Worms Frozen For 42,000 Years Were Brought Back To Life
In Siberia, many microscopic nematodes – worms that live in soil- have been released by melting permafrost, which had been in a deep freeze for a surprisingly tens of thousands of years! Two of these species were still alive, which scientists had reported in a new study which was published in the May 2018 issue of the journal Doklady Biological Sciences. The nematodes had represented the first evidence of multicellular organisms that had returned back to life after a long slumber in the Arctic permafrost, according to what the researchers had written.
Researchers had analyzed 300 samples of the Arctic permafrost deposits and found two well-preserved nematodes. One of the samples had been found in a fossil squirrel burrow near the Alazeya river in the northeastern part of Yakutia, Russia, inside deposits which were estimated to be around 32,000 years old. Other permafrost samples came from the Kolyma Rivers in northeastern Siberia, and the age of the deposits was around 42,000 years, reported the scientists.
They isolated all-female worms from the permafrost samples, discovering that they had represented two well-known nematode species known as Panagrolaimus detritophagus and Plectus parvas. After defrosting the worms, the researchers had seen them moving and eating! making this the evidence of “natural cryopreservation” of multicellular animals, according to the study.

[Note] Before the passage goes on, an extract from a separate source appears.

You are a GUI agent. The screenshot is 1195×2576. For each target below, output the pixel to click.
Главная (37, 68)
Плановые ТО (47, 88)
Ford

The worms have impressive abilities as well as being awoken after 42,000. They have been found living 0.8 miles (1.3 kilometers) below the Earth’s surface, which is deeper than any other multicellular animal on the planet. Certain types of worms that reside on an island in the Indian ocean have the ability to morph one of five different mouths depending on what type of food is available to them. Others are adapted to live inside slug intestines and travel on the highways of slug defecation.
These worms were not the first organism to awaken from millennia in icy suspension. Another group of scientists previously had identified a giant virus that had been resurrected after spending 30,000 years frozen in Siberian permafrost. Thankfully, amoebas are the only animals that are affected by this ancient virus so we have got nothing to worry about.
Further study will be needed to investigate the mechanisms in the ancient nematodes that had enabled them to survive very lengthy freezing; pinpointing how such adaptions work could have implications in many scientific areas “Such as cryomedicine, cryobiology, and astrobiology,” Concluded the researchers.